The python libraries required by this project are contained within 'requirements.txt'

Project Definition

Project Overview:

In this project, there's a preprocessing script to generate all relevant datasets which are available from: https://github.com/udacity/dog-project This project is an application of CNNs and goes through the main steps of generating a CNN model using a simple neural network and escalating to transfer learning to predict the breed of a dog in an image. Moreover, this project also makes use of the ResNet50 model and face detection to identify whether an image contains a human or a dog.

I have then taken the best approach of the above and used this to create a web-app and simple pipeline to classify images into breed of dog, also idetifying if the image is of a human or not. Moreover, I have created scripts which can be used to generate a model using the data sets given, although one has already been saved to this repository.

Problem Statment

The problem which needs to be solved is clearly defined. A strategy for solving the problem, including discussion of the expected solution, has been made.

Images contain lots of information, not only in terms of pixels with a variety of red,green and blue. The information about space and where patterns in an image occurs can be informative and can be used to detect patterns for certain problems. The one which I have focussed on in this project is the classification of breeds of dog. In general, these images will be quite similar (i.e. 4 legs, 2 eyes, ears, nose, etc.), but we wish to detect nuances within the image itself which allows for more targeted detection.

The initial aim of this project is to detect the differences between humans and dogs, using a prebuilt ResNet50 model as well as a face_detection model. Next, we will focus on the dog portion in particular, creating a basic neural network from scratch and seeing what results we can yield. We will gradually add more components to thisand the expectation is to get over 60% accuracy in detecting dog breed.

Metrics

The metric we will be using to evaluate this model will be accuracy. In terms of how the model performs, knowing how often the prediction is right will give us a good indication of what to expect from the model.

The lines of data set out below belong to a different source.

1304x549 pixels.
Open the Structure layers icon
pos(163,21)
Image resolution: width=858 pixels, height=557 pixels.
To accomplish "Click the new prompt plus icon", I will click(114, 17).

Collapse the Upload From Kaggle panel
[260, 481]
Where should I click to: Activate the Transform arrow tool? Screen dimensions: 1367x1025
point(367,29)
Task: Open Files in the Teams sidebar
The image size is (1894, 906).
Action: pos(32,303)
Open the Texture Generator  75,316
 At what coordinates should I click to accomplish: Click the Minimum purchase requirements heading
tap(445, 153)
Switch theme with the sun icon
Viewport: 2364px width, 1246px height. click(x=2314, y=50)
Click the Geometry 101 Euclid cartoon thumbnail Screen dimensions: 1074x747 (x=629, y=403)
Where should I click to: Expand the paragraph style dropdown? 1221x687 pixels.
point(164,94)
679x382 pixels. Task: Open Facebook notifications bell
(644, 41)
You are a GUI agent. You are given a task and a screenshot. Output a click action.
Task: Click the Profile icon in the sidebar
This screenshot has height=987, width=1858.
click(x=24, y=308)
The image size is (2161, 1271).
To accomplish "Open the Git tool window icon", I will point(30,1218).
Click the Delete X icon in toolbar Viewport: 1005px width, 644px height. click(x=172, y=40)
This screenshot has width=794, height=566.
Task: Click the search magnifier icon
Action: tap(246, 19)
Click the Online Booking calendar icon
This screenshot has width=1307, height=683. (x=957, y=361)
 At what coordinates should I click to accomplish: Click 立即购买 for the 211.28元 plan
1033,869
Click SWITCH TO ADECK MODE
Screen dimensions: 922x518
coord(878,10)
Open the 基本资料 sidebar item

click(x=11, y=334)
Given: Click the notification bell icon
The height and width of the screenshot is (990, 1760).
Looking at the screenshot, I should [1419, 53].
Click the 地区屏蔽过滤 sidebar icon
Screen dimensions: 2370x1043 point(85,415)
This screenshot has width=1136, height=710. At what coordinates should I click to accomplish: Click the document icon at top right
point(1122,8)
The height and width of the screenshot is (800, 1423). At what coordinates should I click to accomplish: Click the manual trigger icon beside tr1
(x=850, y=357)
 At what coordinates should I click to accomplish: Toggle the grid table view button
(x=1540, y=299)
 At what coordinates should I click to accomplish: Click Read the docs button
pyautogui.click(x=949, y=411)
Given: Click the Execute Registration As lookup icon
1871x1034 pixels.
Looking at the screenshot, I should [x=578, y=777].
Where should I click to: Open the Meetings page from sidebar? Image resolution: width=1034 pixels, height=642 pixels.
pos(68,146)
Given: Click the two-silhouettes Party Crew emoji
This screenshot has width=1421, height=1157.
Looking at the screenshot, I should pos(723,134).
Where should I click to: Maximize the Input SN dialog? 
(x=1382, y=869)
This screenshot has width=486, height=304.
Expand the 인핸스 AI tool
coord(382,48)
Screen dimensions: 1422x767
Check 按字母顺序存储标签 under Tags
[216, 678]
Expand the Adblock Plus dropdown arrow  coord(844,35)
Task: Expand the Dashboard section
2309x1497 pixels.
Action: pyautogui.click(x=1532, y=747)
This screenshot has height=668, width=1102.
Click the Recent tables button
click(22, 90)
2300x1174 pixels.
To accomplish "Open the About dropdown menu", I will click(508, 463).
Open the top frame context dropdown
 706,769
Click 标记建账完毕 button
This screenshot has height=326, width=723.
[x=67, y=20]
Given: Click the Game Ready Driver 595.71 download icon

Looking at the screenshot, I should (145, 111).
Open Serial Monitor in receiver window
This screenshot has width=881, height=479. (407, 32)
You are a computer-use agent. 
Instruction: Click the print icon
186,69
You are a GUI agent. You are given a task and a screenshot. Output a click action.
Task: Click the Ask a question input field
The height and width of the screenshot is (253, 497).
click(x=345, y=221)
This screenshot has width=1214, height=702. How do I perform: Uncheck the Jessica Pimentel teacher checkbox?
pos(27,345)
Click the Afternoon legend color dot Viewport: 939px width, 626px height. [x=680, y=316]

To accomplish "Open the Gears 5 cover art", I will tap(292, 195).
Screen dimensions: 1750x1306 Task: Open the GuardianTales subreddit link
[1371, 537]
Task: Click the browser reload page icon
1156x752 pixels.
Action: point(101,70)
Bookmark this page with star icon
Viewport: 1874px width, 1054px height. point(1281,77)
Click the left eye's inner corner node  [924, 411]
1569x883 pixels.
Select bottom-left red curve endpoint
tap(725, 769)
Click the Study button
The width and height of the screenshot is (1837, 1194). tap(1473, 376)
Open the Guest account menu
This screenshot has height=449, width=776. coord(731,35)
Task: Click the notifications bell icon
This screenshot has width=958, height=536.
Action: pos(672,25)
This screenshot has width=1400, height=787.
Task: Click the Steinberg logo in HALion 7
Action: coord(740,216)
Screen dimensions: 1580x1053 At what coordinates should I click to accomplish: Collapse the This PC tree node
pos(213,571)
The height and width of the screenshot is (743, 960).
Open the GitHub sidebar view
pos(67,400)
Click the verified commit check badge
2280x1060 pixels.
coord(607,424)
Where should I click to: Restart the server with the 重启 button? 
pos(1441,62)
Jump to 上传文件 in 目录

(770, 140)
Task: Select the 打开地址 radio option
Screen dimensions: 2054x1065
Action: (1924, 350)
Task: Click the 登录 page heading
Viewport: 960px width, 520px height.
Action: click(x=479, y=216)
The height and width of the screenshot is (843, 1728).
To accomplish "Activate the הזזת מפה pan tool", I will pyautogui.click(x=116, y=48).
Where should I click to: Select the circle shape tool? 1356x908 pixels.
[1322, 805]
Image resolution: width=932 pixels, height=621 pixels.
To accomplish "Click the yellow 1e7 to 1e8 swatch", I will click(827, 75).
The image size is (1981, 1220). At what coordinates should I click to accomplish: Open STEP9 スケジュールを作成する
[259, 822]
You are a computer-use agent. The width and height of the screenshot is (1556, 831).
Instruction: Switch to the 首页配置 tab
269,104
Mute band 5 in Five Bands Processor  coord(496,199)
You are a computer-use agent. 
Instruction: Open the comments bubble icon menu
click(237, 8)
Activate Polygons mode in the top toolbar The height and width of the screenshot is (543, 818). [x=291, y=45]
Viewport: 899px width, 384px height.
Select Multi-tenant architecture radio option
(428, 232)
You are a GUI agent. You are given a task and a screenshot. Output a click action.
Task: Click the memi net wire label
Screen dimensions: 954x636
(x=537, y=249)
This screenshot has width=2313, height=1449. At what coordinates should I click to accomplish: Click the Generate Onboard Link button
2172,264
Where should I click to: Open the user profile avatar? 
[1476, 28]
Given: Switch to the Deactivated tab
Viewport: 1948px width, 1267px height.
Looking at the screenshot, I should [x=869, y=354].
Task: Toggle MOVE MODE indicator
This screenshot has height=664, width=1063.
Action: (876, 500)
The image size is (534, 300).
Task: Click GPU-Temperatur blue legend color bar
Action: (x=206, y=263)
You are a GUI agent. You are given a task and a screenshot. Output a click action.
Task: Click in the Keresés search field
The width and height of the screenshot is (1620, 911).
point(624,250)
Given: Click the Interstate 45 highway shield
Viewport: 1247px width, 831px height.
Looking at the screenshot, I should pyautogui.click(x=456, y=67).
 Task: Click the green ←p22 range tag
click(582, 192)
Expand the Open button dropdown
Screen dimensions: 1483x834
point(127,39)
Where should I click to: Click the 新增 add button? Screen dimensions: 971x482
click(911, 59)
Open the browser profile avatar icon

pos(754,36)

In terms of training, we will be using cross_entropy to decide what the best version of the model is. This is an accurate representation of how well the model is fitting as it maximises the probability that the solution is correctly guessing a validation set. It is a better choice over root mean squared error as it doesn't measure the distant (i.e. trying to obtain the probability 1), it instead maximises the classification over a wider range

Analysis

Data Exploration

Exploration of the data has been done in both of the dog_app.ipynb and Data_Exploration.ipynb notebooks. In short, I have looked at the performance of dog / human detection and noted that human face detection is not as good as the dog detection. The recall and precision of the dog_detector is 100%, whereas the recall of the face detect is 96% and the precision is 89%. Both of these are fine for our purposes as it is just an indication of whether an image is a human or a dog.

Further analysis has been done around the bias of the training set. By inspection, the images seem to be in only one orientation, so if images are at an angle, these may be missed by the training set. Moreover, the training set itself has a bias. There are more files for validation and training for some breeds over others, this means that there is a bigger incentive (i.e reduction in cross entropy loss) if certain breeds traits are targeted more. As a result this can cause overfitting and not generalise the model as well.

Visualisations

Visualisations of the above are available in the Data_Exploration.ipynb notebook but can also be seen on the homepage of the app.

Features and calculated statistics relevant to the problem have been reported and discussed related to the dataset, and a thorough description of the input space or input data has been made. Abnormalities or characteristics about the data or input that need to be addressed have been identified.

Methodology

Data Pre-processing

Data has been preprocessed as outline within the dog_app.ipynb notebook. Images have been converted into 4D tensors and preprocessed using the VGG19 model without the final layers to give us the output features before predictions, otherwise known as transfer learning. These features are then used to predict a dog breed using a new model. All of the features in the test/train/validation set have been preprocessed and have been downlaoded into the bottleneck_features folder, after following the setup instructions.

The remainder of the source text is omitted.